Chirimía, música ancestral que muere

Ana Lilia Pacheco BautistaAna Lilia Pacheco Bautista

Desde 2013, don Pablo y don Miguel tocan la chirimía en distintos eventos

El sonido tradicional que por siglos ha anunciado grandes acontecimientos como fiestas, mayordomías, incluso bodas, está en extinción. La herencia de tocar la chirimía se está perdiendo, pues las nuevas generaciones no tienen curiosidad por este instrumento que llegó a México durante la conquista.

Pablo López, a quien su tío le enseñó a tocar la chirimía, relata que él ha elaborado sus propias chirimías y las ha regalado a sus sobrinos para que, al igual que él, sientan el mismo amor por este instrumento. “Apenas le regalé a mi sobrino un tambor y una chirimía y quién sabe dónde los dejó tirados. Los jóvenes no le ponen empeño”.

En cambio él, desde que su tío le preguntó si se quería “animar” a tocar la chirimía, don Pablo mostró interés y le puso empeño para aprender a tocar este y otros instrumentos de viento. “Le dije inmediatamente que sí y desde ahí se me metió en la cabeza aprender a tocarla, practiqué mucho, todo el tiempo”.

Don Pablo prestó mucha atención a las ejecuciones de su tío, por lo que desconoce si las canciones de chirimías tienen partituras y nombres, él aprendió escuchando e imitando. Al inicio de su carrera, él tocaba el teponaztle (tambor), pero ahora se encarga de la chirimía, clarinete y flauta de carrizo.

Desde hace seis años, don Pablo decidió hacer su grupo de chirimía, por lo que invitó a su amigo Miguel Luis, que se encarga de tocar el tambor. Ambos son originarios de San Juan Teitipac -a 31 kilómetros al sureste de la ciudad capital-, donde los buscan para amenizar bodas, bautizos, pero sobre todo, mayordomías.
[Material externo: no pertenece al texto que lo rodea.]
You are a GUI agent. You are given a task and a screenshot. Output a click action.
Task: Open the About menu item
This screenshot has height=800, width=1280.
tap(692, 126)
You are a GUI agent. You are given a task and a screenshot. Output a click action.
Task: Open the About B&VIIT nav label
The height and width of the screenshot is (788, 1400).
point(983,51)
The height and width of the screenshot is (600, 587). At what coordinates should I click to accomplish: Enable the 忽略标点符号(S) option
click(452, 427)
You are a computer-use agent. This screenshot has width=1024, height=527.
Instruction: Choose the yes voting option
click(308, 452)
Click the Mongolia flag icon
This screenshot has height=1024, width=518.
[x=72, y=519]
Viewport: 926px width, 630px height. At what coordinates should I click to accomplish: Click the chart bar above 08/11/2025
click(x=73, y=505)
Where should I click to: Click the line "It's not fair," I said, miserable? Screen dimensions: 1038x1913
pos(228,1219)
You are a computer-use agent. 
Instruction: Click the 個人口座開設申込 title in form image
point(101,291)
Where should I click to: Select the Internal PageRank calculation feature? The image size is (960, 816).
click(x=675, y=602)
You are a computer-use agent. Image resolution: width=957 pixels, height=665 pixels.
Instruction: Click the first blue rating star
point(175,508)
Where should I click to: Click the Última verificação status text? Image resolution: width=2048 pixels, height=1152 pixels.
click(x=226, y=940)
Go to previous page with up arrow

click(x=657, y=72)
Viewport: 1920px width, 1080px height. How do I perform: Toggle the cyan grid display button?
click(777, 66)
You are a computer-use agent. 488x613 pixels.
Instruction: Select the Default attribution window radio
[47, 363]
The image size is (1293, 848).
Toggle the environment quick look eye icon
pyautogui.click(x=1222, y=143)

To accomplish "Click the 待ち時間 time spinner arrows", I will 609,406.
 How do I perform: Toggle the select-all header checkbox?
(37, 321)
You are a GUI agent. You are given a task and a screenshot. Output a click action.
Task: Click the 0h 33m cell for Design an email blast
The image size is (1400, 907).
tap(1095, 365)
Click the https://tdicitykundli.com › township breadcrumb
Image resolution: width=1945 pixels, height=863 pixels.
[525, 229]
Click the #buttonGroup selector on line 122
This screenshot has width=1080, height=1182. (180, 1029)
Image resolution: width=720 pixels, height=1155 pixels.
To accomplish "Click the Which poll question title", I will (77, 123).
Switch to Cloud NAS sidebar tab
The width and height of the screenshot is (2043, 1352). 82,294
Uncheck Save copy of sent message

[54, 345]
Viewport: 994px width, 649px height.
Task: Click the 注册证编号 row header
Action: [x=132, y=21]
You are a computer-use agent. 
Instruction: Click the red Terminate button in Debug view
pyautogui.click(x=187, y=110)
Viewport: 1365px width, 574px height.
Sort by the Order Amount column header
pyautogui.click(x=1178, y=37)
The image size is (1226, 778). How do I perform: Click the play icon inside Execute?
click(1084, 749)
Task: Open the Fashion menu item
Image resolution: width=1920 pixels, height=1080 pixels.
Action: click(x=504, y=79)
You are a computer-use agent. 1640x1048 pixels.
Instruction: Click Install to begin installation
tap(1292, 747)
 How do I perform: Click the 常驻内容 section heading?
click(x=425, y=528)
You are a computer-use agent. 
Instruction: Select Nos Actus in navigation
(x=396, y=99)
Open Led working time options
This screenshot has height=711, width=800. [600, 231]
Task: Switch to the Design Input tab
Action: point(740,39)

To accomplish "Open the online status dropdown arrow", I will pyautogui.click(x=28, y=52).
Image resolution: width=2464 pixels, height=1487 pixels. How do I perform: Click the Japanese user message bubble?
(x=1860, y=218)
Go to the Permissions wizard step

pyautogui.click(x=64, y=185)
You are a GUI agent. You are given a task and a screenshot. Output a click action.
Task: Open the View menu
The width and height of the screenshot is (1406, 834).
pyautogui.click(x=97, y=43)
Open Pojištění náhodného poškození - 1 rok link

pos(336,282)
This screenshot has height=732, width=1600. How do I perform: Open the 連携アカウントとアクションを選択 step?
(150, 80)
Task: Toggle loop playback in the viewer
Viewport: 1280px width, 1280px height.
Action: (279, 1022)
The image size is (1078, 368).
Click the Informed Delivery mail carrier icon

Gracias a la chirimía, don Pablo y don Miguel han visitado varias comunidades de los Valles Centrales como Santo Domingo Tomaltepec, Santa Rosa Buenavista, Santa María El Tule y más. “Gracias a que hemos ido a varios lugares, la gente nos escucha y después nos buscan para ir a amenizar cumpleaños, bautizos, todo tipo de fiesta; nos van a tocar a la casa”, confiesa don Miguel.

¿Dónde nació la chirimía?
Este instrumento tiene su origen en el viejo continente. Para la mayoría de los especialistas nació en Persia, otros creen que es de China; de ahí llega al mundo árabe y luego se difunde hacia la península ibérica. Es en el siglo XVI cuando se extendió al Continente Americano, a través de la música militar con la que llegan los conquistadores.

 

Ambos confiesan que desde 2013 -año en que se unieron- han tenido muchísimo trabajo en el que no sólo tocan canciones para misas, también para bailar, como El moño colorado, Ojitos mentirosos, pues “son las que nos pide la gente y pues nosotros como nos las sabemos, las tocamos”.

Además de la ejecución de la chirimía, don Pablo se encarga de elaborarlas. En su casa, en Teitipac, tiene un árbol de mezquite de donde extrae la madera y con carrizo hace las flautas. 

Llega la chirimía a México

La chirimía es una flauta, pero ahora se le llama así al conjunto que se complementa con el tambor.

Relata la historia, que los frailes franciscanos trajeron la chirimía a México y enseñaron a los indígenas a tocarla y con la que participaban principalmente en fiestas y ceremonias religiosas. Junto con los caracoles, eran utilizadas en el inicio de los rituales.

Este es uno de los pocos instrumentos que sobreviven por milagro en ciertas comunidades del país y Latinoamérica, cuya ejecución es el sello de varias culturas. Los indígenas mexicanos construían la chirimía con lengüetas elaboradas de palma en vez de carrizo y amarraban a un tubito, por lo que el precio de esta era bajo.

Anuncian la Guelaguetza

En Oaxaca, la chirimía está integrada por dos músicos: uno, que ejecuta la chirimía de doble lengüeta y otro que percute el tambor de doble parche.

La chirimía se ha convertido en un referente de la región de los Valles Centrales y durante los dos Lunes del Cerro, se encarga de anunciar el inicio de la máxima fiesta de los oaxaqueños.

Su repertorio consta de más de 70 piezas, entre sones, minuetes, valses, poleas y corridos, las cuales ejecuta totalmente de memoria en las fiestas patronales, palenques, ferias y jaripeos de la región.